Der erwähnte § 661a BGB ist eine ziemlich gute Waffe, und hat unter den Geschenk- und Gewinn-Versprechern ziemlich aufgeräumt. Eines meiner Lieblingsurteile hierzu ist vom OLG Hamm, in dem die Beklagte in schöner Konkretheit verurteilt wird, der Klägerin
„(…) ein Fahrzeug Marke Audi, Typ A2 1,4, Farbe silbergrünmetallic, Standardausführung: Airbags für Fahrer und Beifahrer, Zentralverriegelung, elektrisches Zubehör, Servolenkung, verschiedene Aluminium-Dekorationen und Exklusivausführung: vollautomatische Klimaanlage, vier gegossene Leichtmetallfelgen, Zentralverriegelung mit Fernbedienung, Rückspiegel und Wagentürgriffe in Karosseriefarbe, Sonnendach, Parkleitsystem, Alarmanlage, Lenkrad und Schalthebel aus Leder und beleuchteter Make-up-Spiegel zu übergeben und zu übereignen.“
Im vorliegenden Fall erscheint mir der Anspruch allerdings fraglich. Nach völlig herrschender Meinung reicht nämlich eine Beilage zu einer Zeitung gerade nicht als individuelles Gewinnverprechen aus, da „weder das Merkmal des Zusendens erfüllt ist, noch der Verbraucher ernsthaft davon ausgehen kann, einen Preis gewonnen zu haben.“ (Artz/Bülow, Handbuch des Privatverbraucherrechts).
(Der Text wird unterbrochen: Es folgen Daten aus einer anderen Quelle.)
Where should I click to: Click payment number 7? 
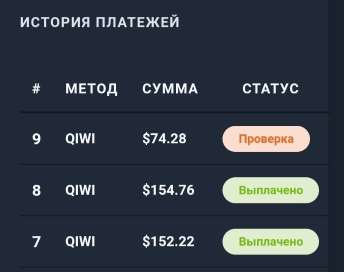click(37, 242)
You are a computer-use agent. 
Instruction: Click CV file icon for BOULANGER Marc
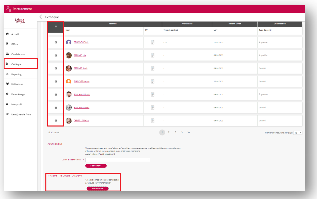153,107
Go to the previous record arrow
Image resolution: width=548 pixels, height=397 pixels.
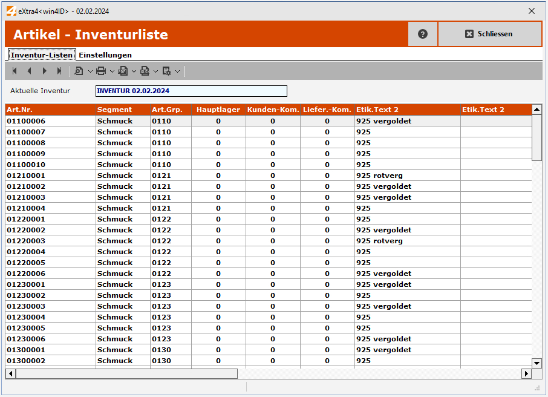[29, 71]
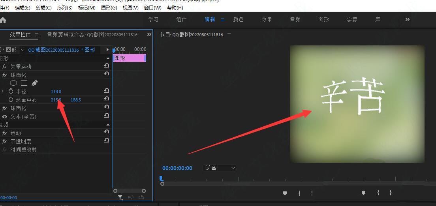The width and height of the screenshot is (436, 206).
Task: Toggle the fx switch for 运动
Action: [5, 133]
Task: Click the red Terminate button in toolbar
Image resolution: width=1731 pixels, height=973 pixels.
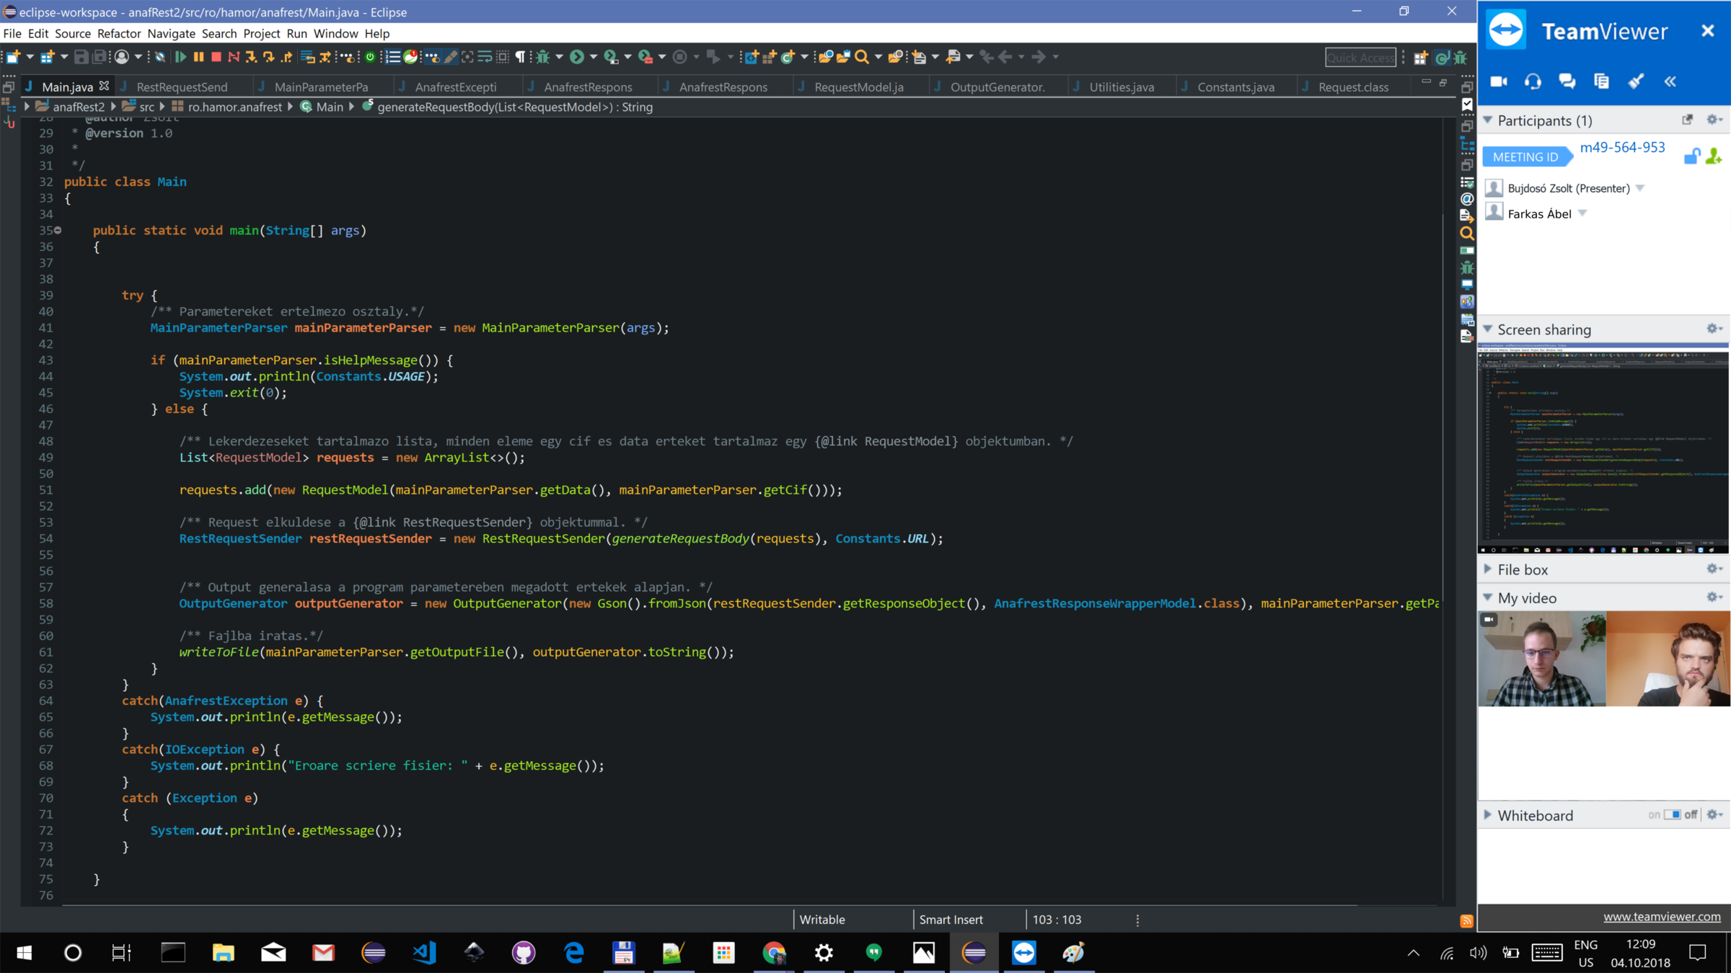Action: tap(216, 57)
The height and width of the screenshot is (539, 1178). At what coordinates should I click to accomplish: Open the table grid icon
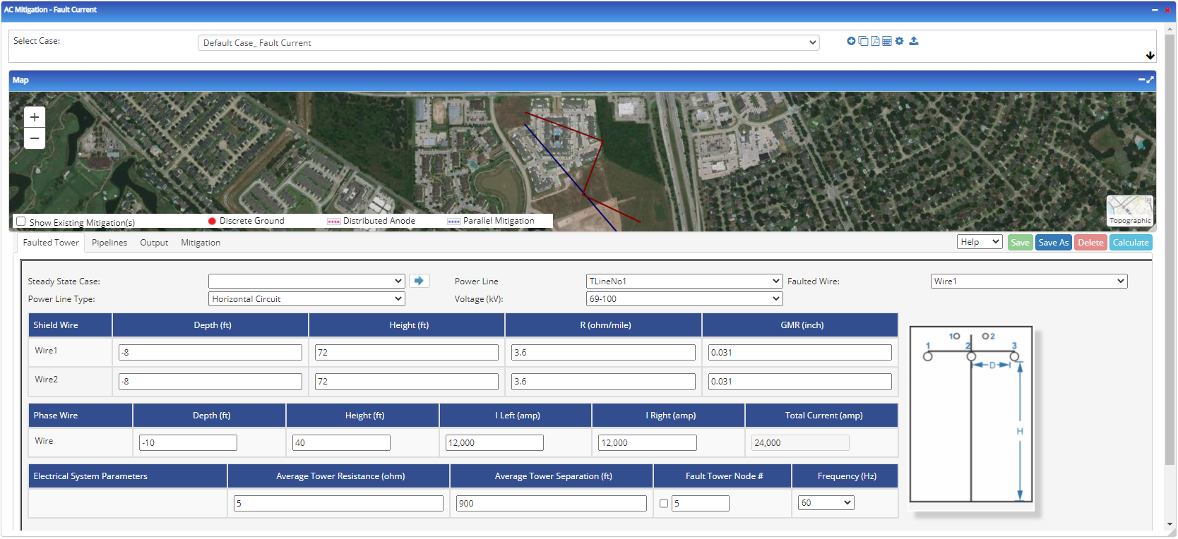tap(887, 41)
Kein Jurist, aber die VZBV wird es schwer haben, in Deutschland eine Sammelklage zu machen, da rechtlich nicht möglich.
Wiki: In Deutschland sind Sammelklagen in der Form der class action grundsätzlich nicht zulässig, da dem deutschen Recht eine Gruppenbetroffenheit fremd ist. Jeder Kläger muss im Normalfall seine individuelle Betroffenheit, seinen individuellen Schaden und die Kausalität zwischen beidem darlegen und nachweisen.
https://de.wikipedia.org/wiki/Sammelklage
@Pascal #2: Lies doch bei der Wikipedia-Seite einfach mal weiter bis zur Musterfeststellungsklage.